> _Task material_:
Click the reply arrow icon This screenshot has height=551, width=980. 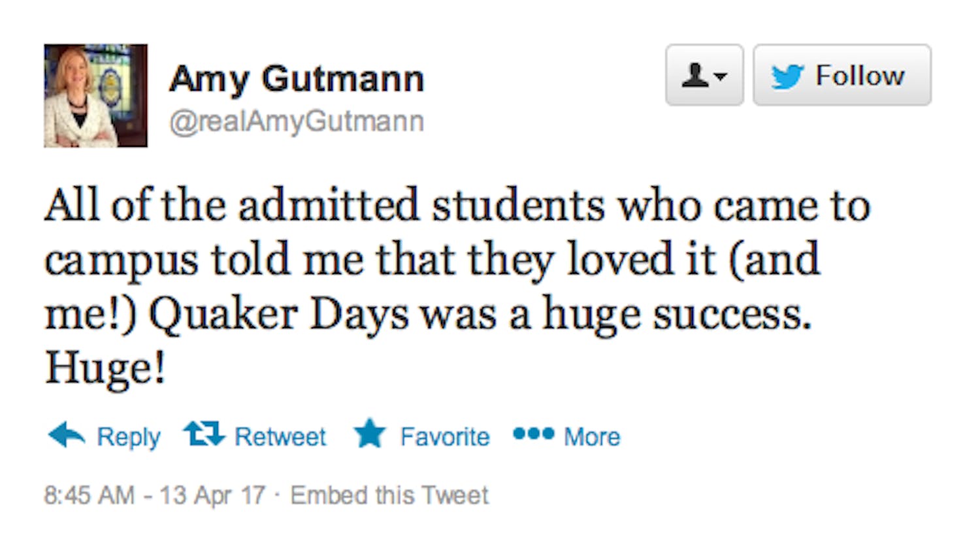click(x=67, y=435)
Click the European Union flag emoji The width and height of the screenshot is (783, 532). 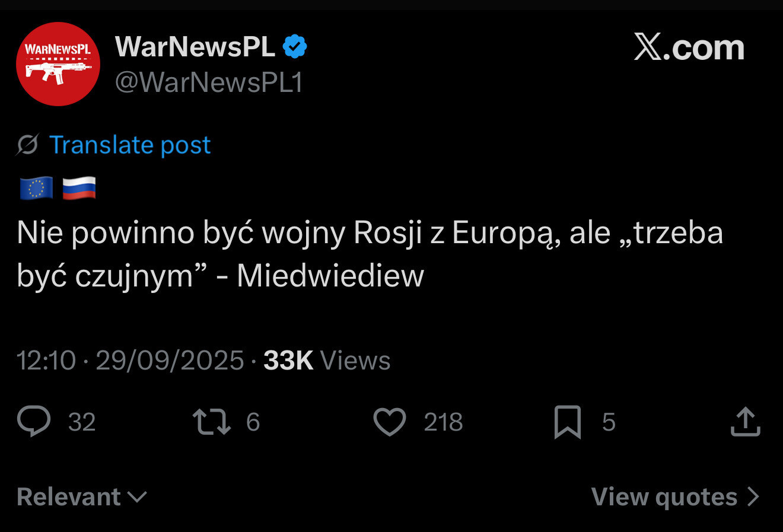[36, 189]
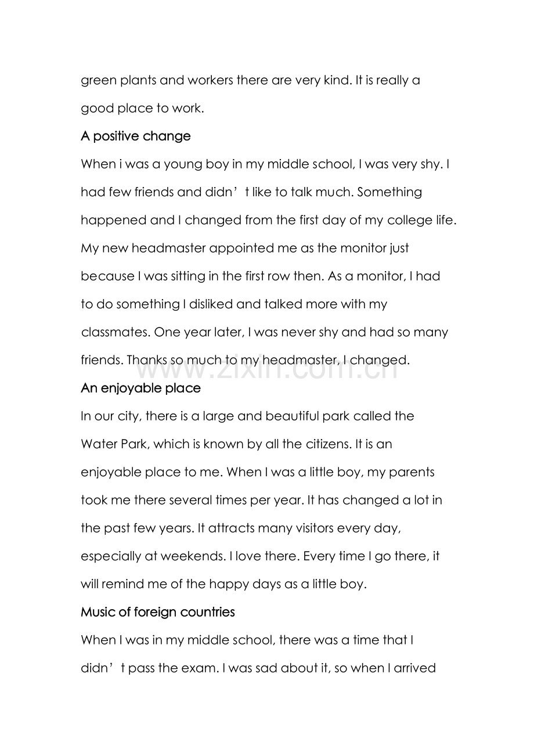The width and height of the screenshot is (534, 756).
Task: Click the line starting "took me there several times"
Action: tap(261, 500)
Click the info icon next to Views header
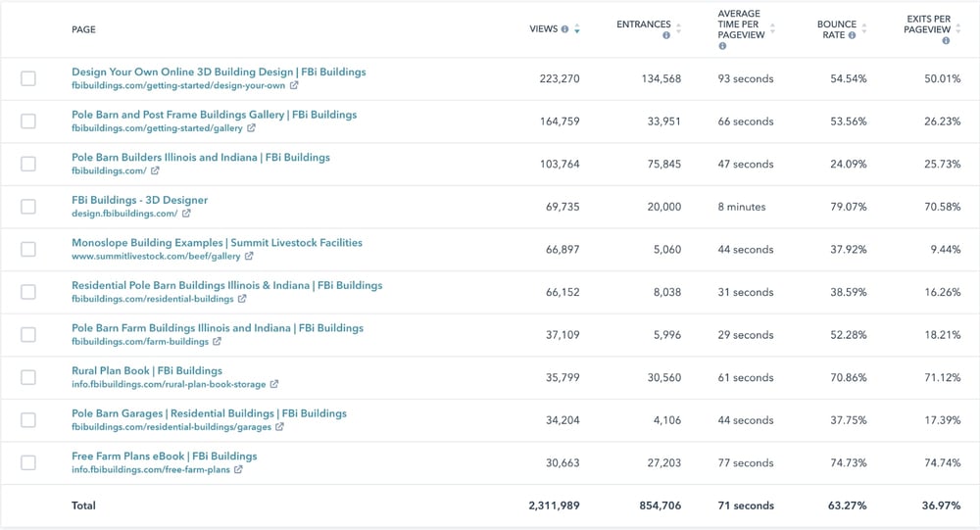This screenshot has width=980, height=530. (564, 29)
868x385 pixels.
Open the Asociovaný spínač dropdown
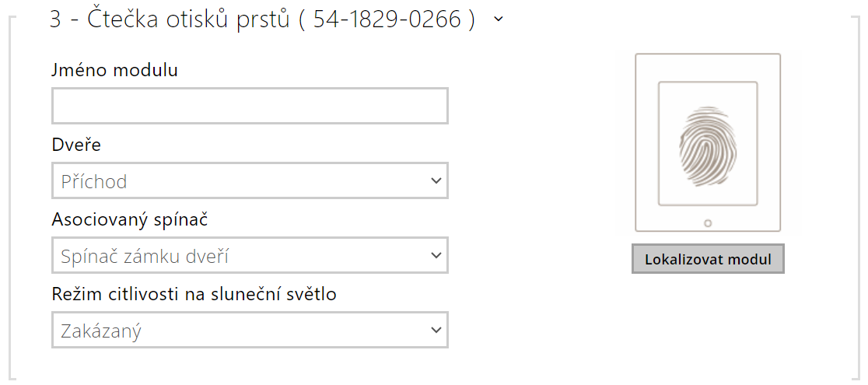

> _Your goal_:
Print the lines from the line with "Click the info icon next to Views header" to the end of the data above. Include both ends, exclude the pictures, and add nothing else.

> _Expected output_:
Click the info icon next to Views header
This screenshot has width=980, height=530. (564, 29)
868x385 pixels.
Open the Asociovaný spínač dropdown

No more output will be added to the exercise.